The effects of sustaining the war and providing palliative measures have resulted in straining public finances; a major way the EU is trying to withstand this is by capping the prices of oil and gas. Many had risen up against the EU for trying to impose price caps on oil and gas rather than allow ‘market forces’ to determine prices. When the ‘price cap’ strategy was not bought by the rest of the world, the Europeans came up with other nomenclatures such a “price corridor” and ”circuit breaker”. Forced to come out into the open, they now claim the price cap is in solidarity with Ukraine and to reduce Russian financial ability to oil its war machine.
It is not the EU alone that is trying to fool the rest of the world, war-torn Ukraine and its allies are also involved in another game of deceit. The country, with a pre-war population of 43 million, is mainly destroyed, with 7.9 million refugees and eight million internally displaced.
The 35 million Ukrainians left in the country live in uncertain conditions, with 17.7 million of them in need of urgent assistance and 9.3 million Ukranians in need of food aid. Obviously, the state of Ukraine deserves pity and people around the world ought to contribute to assist its starving populace. So eyebrows are bound to be raised when the government of that same country announced on November 24, 2022, that it is sending 125 thousand tons of grains to Nigeria, Sudan, Kenya and Yemen as ‘humanitarian’ aid.
A check of the four countries show that only Yemen is in dire straits as far as food is concerned. Nigeria is not in need of food aid like Ukraine, neither is Kenya.
Except it is some monkey business, a country with a starving populace and problems of shipping its grains to shore up its ruined economy, cannot claim to be giving out food. In Nigeria, we say the snake has invisible hands, which means, you should beware of deception. This whole Ukrainian “humanitarian” mission is suspicious and stupid. President Volodymyr Zelensky is like a man with a starving family giving out food packs to passers-by who do not appear to be hungry. What point is being made or what game is being played by the clown in Kiev?
In another contribution to the games in Ukraine, US President Joe Biden last Friday, said he would hold talks with President Vladimir Putin ”if in fact there is an interest in him deciding that he’s looking for a way to end the war.” This, of course, is an unserious way of initiating dialogue or negotiations. Surprisingly, I believe the maverick, Elon Musk, is a much more serious person in attempting to broker peace in Ukraine.

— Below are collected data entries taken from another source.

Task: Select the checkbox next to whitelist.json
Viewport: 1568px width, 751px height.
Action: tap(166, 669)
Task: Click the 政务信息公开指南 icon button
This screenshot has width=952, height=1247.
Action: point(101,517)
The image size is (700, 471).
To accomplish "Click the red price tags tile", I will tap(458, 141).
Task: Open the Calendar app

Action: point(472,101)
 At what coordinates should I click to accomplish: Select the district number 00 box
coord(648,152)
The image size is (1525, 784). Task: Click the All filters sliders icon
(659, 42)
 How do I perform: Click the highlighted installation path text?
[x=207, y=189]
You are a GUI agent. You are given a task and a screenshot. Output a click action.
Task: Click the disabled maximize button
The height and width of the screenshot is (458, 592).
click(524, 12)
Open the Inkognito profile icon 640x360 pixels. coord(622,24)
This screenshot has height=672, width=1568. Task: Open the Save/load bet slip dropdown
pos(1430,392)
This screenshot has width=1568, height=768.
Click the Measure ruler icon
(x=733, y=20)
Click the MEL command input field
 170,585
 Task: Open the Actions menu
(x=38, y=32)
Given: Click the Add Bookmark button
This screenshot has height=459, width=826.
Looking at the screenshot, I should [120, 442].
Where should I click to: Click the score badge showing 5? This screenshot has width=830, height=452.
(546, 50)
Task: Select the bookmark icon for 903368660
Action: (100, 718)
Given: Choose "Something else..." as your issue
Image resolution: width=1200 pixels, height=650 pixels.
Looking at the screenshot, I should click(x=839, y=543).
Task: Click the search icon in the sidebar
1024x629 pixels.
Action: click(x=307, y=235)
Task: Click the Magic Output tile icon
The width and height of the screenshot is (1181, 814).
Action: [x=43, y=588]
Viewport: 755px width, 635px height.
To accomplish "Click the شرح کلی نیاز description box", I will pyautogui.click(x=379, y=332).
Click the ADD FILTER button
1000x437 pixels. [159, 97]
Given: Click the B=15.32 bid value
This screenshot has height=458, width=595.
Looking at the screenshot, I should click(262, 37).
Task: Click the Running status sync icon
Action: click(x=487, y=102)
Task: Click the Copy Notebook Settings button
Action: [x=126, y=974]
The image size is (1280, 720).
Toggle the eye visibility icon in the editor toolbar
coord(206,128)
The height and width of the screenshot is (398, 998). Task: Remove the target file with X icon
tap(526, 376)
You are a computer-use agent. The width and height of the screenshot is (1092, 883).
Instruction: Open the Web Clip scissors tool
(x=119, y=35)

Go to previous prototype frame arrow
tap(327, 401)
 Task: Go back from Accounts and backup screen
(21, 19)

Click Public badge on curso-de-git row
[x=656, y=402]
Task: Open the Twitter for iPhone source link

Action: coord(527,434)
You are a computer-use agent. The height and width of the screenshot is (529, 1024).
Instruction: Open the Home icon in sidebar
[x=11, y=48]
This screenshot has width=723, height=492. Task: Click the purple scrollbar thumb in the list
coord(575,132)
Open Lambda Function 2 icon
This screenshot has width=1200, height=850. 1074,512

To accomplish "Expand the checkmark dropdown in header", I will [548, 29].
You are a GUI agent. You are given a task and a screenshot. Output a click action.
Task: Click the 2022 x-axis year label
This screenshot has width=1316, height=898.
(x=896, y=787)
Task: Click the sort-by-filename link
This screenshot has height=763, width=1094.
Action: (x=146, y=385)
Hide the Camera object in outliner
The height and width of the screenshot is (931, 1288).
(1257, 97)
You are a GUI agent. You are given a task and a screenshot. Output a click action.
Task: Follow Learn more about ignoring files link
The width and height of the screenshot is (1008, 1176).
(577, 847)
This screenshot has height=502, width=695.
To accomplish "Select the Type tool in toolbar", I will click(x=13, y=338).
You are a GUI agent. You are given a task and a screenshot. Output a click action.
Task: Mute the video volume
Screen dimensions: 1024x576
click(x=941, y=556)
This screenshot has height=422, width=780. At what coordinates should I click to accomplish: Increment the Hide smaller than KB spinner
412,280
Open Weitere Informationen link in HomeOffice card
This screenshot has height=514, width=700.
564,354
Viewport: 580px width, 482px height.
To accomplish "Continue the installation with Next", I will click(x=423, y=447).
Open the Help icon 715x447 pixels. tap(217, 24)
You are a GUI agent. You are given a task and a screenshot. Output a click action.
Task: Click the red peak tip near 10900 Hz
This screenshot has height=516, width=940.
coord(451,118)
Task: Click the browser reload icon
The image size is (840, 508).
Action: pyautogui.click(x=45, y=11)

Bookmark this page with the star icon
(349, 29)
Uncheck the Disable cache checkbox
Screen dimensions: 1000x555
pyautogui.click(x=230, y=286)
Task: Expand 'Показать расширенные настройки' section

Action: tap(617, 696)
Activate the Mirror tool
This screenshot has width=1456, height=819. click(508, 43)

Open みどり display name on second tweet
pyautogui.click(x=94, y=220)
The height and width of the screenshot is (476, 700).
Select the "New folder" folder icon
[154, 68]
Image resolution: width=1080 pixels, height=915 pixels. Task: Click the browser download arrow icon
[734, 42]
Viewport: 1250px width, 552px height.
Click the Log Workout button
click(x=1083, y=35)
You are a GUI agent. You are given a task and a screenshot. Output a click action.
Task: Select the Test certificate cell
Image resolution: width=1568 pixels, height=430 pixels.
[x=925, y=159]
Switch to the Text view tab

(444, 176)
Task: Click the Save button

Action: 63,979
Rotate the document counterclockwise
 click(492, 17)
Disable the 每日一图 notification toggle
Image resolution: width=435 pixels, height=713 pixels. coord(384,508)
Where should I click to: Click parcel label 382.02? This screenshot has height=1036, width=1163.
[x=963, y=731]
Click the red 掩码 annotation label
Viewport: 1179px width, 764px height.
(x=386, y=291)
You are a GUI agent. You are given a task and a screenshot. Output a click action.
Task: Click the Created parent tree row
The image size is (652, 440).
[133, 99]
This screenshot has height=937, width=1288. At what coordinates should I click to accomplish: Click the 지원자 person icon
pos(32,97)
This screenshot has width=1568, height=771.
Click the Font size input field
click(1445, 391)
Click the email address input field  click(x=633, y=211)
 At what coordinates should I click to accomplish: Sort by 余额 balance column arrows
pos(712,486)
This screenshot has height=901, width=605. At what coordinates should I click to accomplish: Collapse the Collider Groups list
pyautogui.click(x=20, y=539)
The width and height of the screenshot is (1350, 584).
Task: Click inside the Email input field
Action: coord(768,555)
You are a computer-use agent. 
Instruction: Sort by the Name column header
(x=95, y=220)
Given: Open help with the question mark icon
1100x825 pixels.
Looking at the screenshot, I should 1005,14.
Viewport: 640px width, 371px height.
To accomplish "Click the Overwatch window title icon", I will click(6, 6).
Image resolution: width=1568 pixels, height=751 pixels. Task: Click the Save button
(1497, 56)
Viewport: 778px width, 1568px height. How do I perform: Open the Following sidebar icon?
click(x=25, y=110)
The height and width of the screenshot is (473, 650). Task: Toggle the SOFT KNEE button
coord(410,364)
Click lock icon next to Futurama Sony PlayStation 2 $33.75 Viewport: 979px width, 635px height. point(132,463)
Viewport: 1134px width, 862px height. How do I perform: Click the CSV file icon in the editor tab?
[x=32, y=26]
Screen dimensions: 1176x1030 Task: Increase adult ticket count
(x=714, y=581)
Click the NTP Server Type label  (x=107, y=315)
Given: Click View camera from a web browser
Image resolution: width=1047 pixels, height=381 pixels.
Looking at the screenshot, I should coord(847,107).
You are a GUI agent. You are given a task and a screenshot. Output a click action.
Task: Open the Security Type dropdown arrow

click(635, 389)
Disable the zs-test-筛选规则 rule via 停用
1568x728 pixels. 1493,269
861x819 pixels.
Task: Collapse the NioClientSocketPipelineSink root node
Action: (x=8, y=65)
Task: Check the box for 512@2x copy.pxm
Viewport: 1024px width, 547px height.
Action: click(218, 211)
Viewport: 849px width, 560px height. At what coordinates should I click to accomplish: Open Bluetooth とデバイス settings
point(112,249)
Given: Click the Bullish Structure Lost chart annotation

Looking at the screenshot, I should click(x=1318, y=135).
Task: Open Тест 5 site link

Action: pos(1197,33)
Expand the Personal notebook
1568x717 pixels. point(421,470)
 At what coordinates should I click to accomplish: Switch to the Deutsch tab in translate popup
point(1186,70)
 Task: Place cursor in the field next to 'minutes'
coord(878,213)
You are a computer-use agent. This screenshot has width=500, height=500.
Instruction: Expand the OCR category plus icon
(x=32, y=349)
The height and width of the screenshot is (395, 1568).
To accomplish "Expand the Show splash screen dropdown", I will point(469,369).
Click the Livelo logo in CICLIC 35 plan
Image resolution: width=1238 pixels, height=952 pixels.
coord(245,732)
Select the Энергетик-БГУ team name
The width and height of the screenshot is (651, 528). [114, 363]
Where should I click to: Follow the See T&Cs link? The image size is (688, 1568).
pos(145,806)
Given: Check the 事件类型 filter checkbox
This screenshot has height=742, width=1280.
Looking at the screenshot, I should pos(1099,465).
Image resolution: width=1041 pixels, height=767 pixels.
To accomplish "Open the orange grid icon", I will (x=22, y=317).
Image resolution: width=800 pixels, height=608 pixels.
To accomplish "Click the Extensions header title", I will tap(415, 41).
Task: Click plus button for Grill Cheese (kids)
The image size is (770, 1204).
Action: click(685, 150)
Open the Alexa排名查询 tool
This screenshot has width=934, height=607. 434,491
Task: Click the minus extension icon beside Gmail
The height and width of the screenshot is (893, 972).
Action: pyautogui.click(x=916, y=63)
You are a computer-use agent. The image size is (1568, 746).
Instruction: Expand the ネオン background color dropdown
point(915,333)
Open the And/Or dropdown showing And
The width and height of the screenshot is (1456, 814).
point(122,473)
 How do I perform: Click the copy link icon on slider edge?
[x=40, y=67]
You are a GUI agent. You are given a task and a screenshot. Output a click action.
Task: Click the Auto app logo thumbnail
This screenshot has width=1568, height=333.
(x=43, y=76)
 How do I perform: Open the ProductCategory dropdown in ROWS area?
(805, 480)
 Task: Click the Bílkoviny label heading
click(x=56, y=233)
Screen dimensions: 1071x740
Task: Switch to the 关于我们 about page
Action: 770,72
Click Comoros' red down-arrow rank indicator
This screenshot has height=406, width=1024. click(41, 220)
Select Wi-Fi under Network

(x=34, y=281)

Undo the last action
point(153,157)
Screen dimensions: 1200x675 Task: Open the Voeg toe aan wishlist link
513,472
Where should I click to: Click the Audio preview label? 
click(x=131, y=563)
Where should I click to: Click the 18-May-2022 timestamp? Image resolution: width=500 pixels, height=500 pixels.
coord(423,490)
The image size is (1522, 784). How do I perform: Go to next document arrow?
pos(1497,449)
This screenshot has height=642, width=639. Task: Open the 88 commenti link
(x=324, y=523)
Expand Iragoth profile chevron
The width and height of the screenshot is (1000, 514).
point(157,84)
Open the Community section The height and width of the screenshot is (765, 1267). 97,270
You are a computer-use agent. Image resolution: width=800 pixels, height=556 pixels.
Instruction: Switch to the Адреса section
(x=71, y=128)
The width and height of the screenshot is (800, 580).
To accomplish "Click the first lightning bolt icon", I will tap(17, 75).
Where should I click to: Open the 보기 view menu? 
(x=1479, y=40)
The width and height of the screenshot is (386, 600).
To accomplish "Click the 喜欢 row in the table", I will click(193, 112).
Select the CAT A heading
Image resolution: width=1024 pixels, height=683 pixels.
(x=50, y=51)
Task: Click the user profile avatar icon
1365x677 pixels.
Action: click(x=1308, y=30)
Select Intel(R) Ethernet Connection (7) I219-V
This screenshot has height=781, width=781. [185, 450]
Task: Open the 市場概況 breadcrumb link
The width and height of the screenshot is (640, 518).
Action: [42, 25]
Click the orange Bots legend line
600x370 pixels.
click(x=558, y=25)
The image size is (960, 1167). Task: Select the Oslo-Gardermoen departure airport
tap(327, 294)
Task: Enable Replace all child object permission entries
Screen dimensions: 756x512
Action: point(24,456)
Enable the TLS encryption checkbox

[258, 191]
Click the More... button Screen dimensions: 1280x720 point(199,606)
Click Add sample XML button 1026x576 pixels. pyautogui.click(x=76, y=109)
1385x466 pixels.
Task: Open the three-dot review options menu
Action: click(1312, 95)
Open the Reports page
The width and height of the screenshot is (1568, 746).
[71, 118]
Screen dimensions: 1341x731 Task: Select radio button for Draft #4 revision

On October 3, he put forward four proposals to form the basis of negotiating peace in Ukraine. These include formally recognising Crimea as a Russian territory, Ukraine agreeing not to join the North Atlantic Treaty Organisation, NATO, military alliance, and all sides agreeing to a United Nations-supervised referendum in the Luhansk, Donetsk, Kherson and Zaporizhzhia regions to allow the people to decide their future.
The Musk suggestions are of course unpopular in a world focused on continuous war. In fact, some viewed them as provocative. But Musk has at least ideas to share on how the war can be brought to an end. What do we say of President Biden that has no proposals? Too many games are being played with the war in Ukraine and so much is being done under the cover of supporting it to ‘fight until victory is assured.’ It is a world of deception without end.
Owei Lakemfa, a former secretary general of Organisation of African Trade Union Unity (OATUU), is a human rights activist, journalist, and author.